Bonus tracks) An overnight rain should propel the weeds in your garden to new heights today. What to do? Eat them…
While you conduct your yard sale. (KRCC)
TODAY’S QUESTION
The commander in charge of the Afghanistan war is in trouble for being openly critical of the Obama administration. Should Americans hear directly what’s on a general’s mind?
WHAT WE’RE DOING
Midmorning (9-11 a.m.) – First hour: A recently released study found 180 websites that promote eating disorders and provide suggestions on how to engage in eating disordered behavior. Midmorning examines the psychology and the culture of eating disorders.
Second hour: Writer Ben Greenman’s latest stories conjure the mystery of letters, particularly in relationships. He muses on why handwritten notes sent through the mail have a power that instant messages do not.
Midday (11 a.m. – 1 p.m.) – Rep. Tim Walz discusses the relationship between the generals, the diplomats and the president as commander in chief.
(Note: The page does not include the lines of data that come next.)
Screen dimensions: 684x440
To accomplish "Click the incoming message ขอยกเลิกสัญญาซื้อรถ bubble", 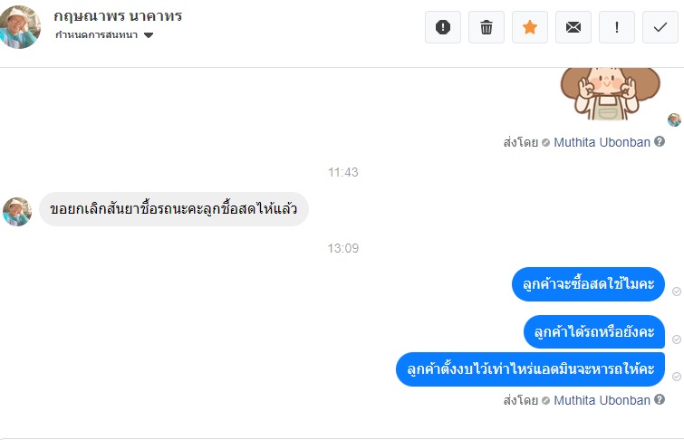I will 174,209.
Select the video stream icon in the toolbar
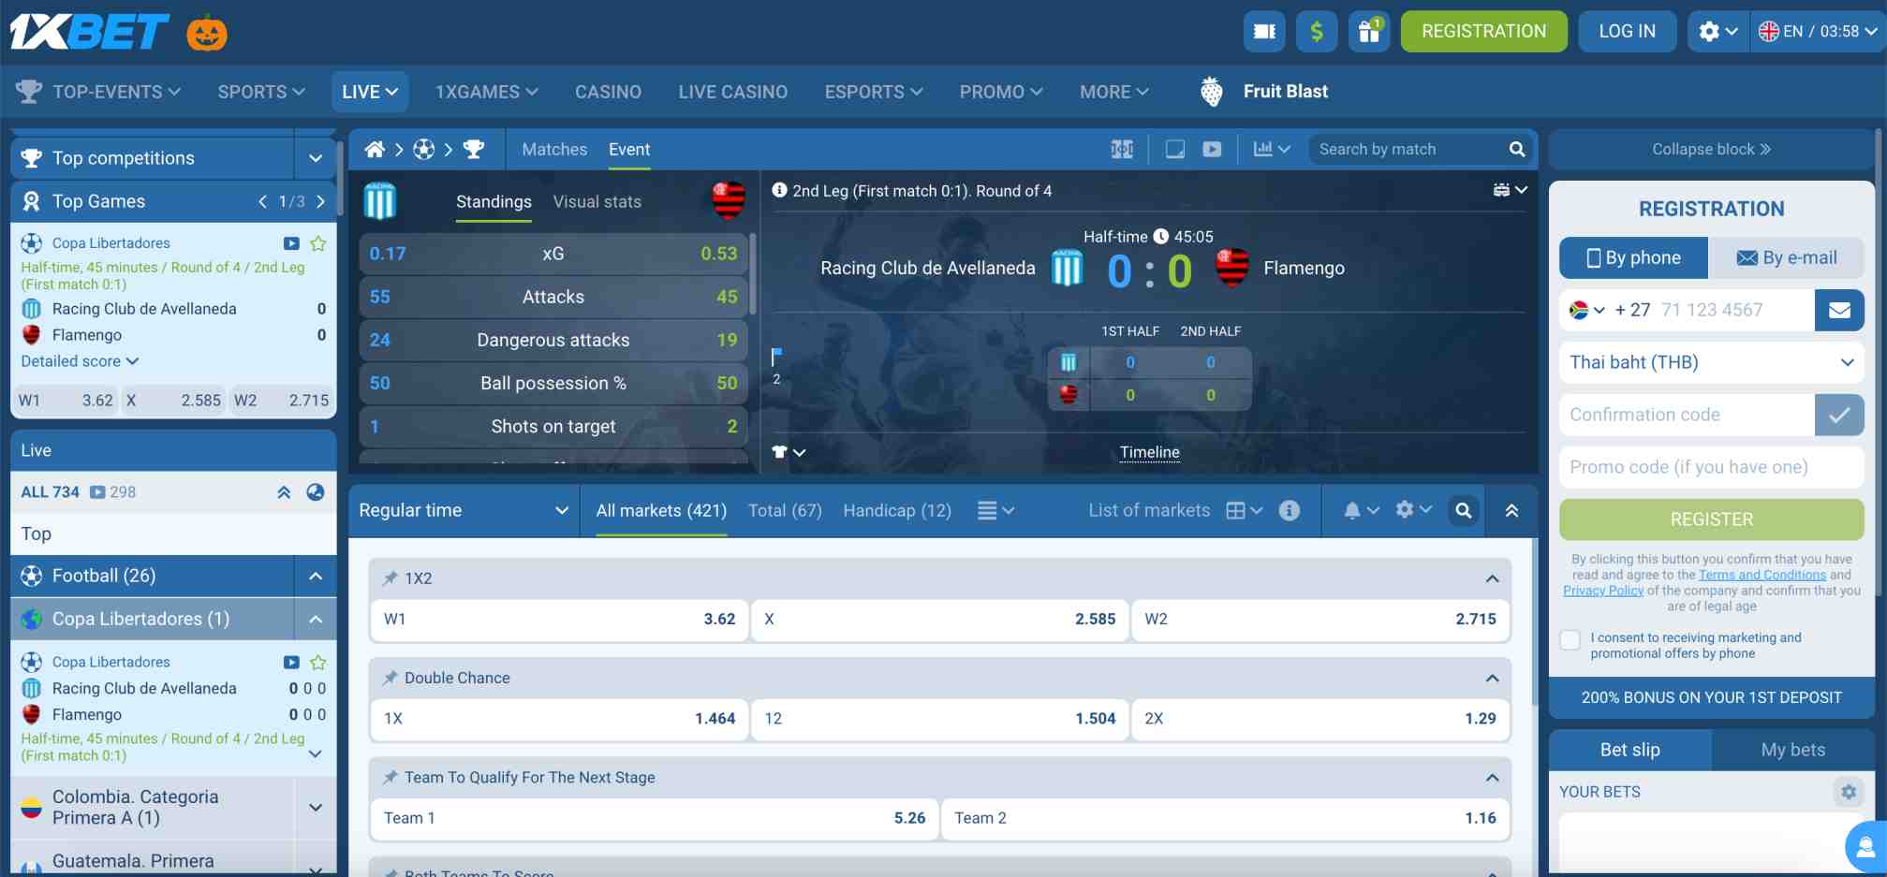This screenshot has height=877, width=1887. click(1212, 149)
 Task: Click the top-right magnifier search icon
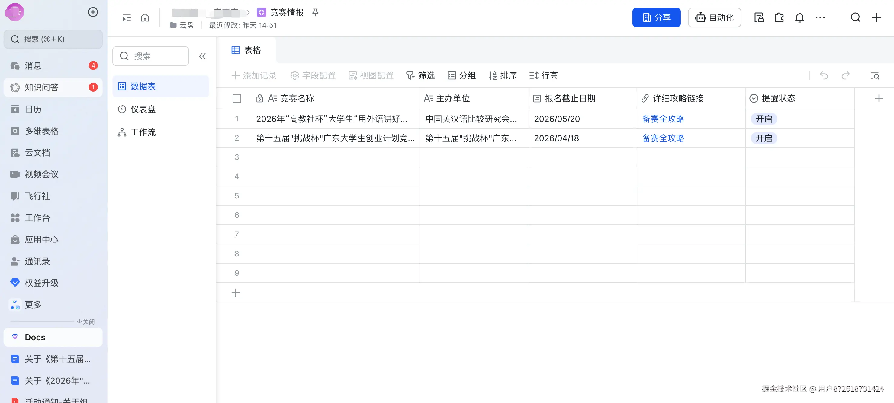coord(855,17)
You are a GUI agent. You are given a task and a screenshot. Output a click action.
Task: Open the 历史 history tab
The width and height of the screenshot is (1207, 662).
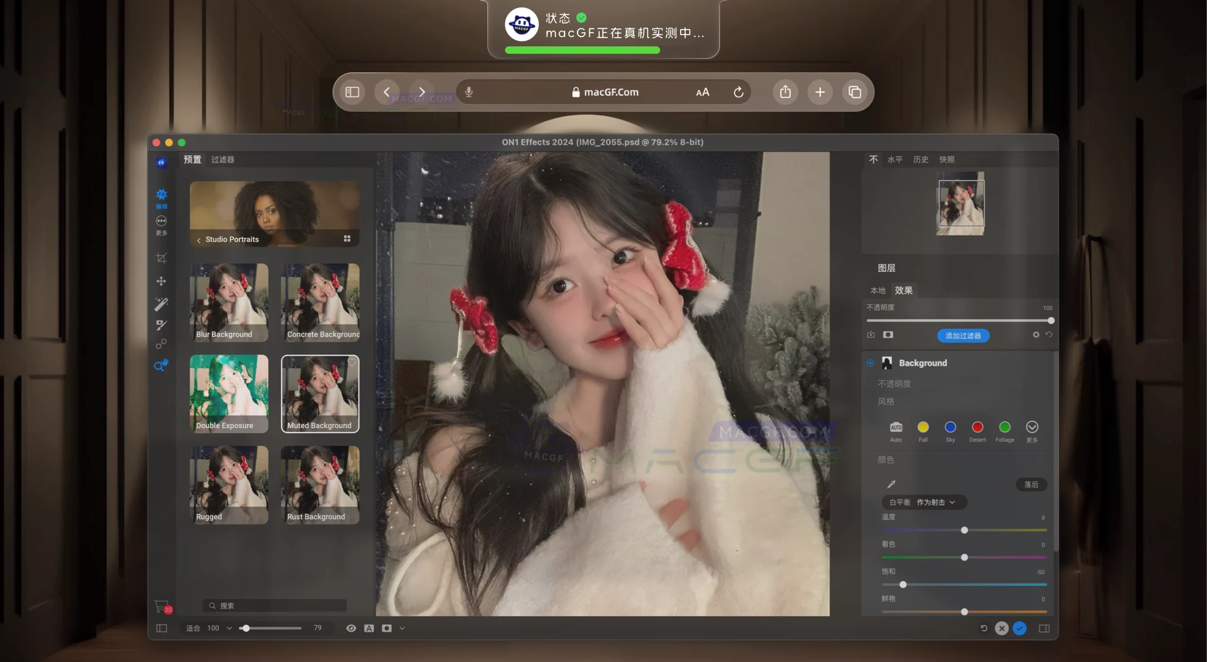point(920,159)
Congressman Walz is the highest-ranking enlisted soldier to serve in Congress.
Second hour: Movie producer Oliver Stone speaks to the National Press Club. He’s making a sequel to the movie “Wall Street.”
Talk of the Nation (1-3 p.m.) – First hour: Politics with NPR political editor Ken Rudin.
Second hour: Next week, Elena Kagan sits down in front of the Senate Judiciary Committee to answer all kinds of questions about the constitution. When you listen to the color commentary, you’re likely to hear constructionism, textualism, and originalism.
All Things Considered (3-6:30 p.m.) – The Environmental Protection Agency is studying a new class of potential pollutants. Nanoparticles might change energy generation, provide new medical treatments, or help clean up pollution like oil spills. But these nearly invisible particles could also cause significant environmental damage. MPR’s Dan Gunderson will have the story.
Things are really looking up in Wadena, the hardest-hit by last week’s tornadoes. A Saturday work day has been canceled. Meanwhile, teams of state, county and federal officials are fanning out across the state to tally up the damage from last week’s devastating tornadoes. Ambar Espinoza is tagging along.